***** RECORDED INFORMATION

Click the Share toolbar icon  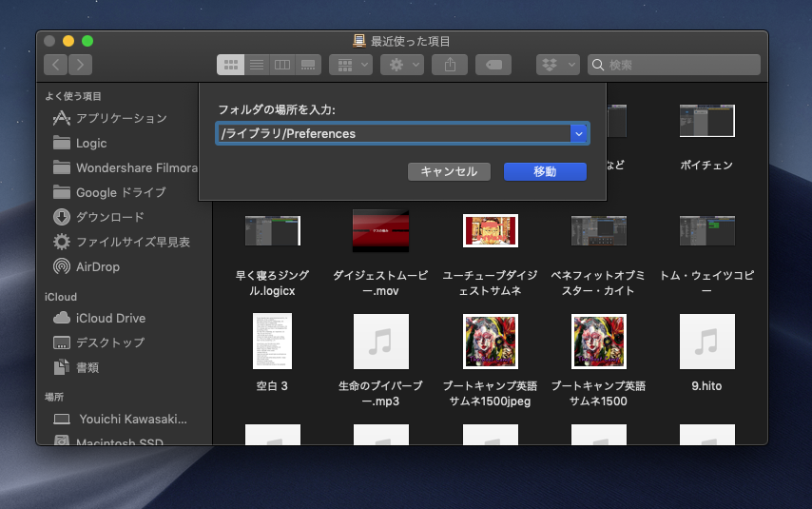pyautogui.click(x=450, y=65)

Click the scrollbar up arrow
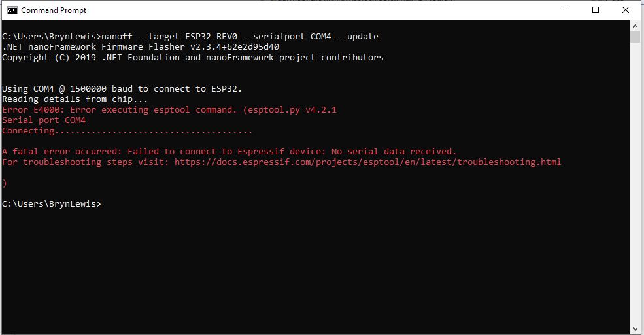click(636, 26)
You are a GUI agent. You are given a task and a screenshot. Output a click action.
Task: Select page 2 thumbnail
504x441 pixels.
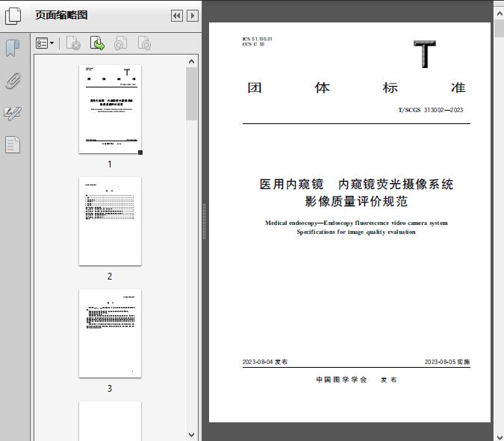click(x=110, y=221)
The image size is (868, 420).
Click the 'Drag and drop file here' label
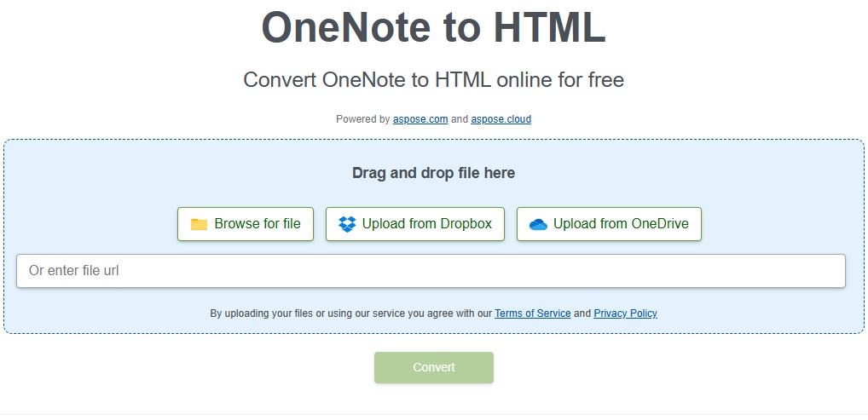point(433,173)

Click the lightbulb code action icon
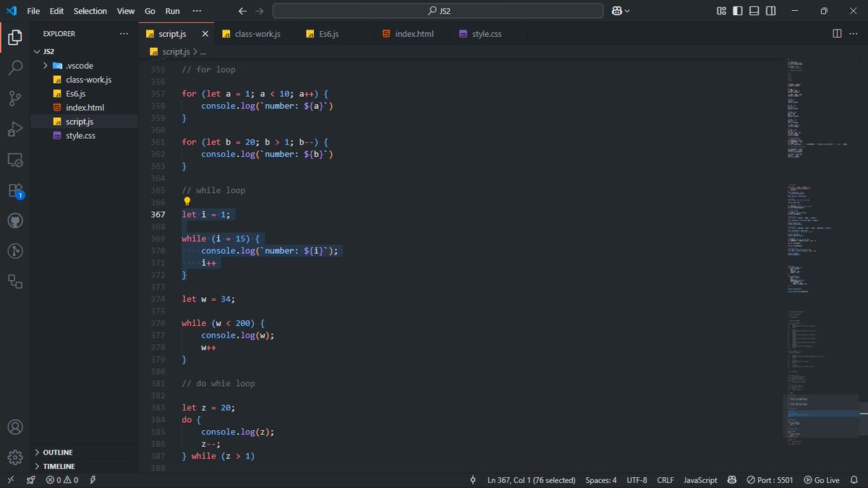187,202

**********

**WHAT THE EXERCISE ASKS:** Reproduce the material verbatim, starting at the line containing "You are a GUI" and continuing through the end of the material. Omit the pictures.

**EXERCISE RESULT:**
You are a GUI agent. You are given a task and a screenshot. Output a click action.
Task: Select page 2 thumbnail
504x441 pixels.
click(x=110, y=221)
The image size is (868, 420).
Click the 'Drag and drop file here' label
point(433,173)

Click the lightbulb code action icon
187,202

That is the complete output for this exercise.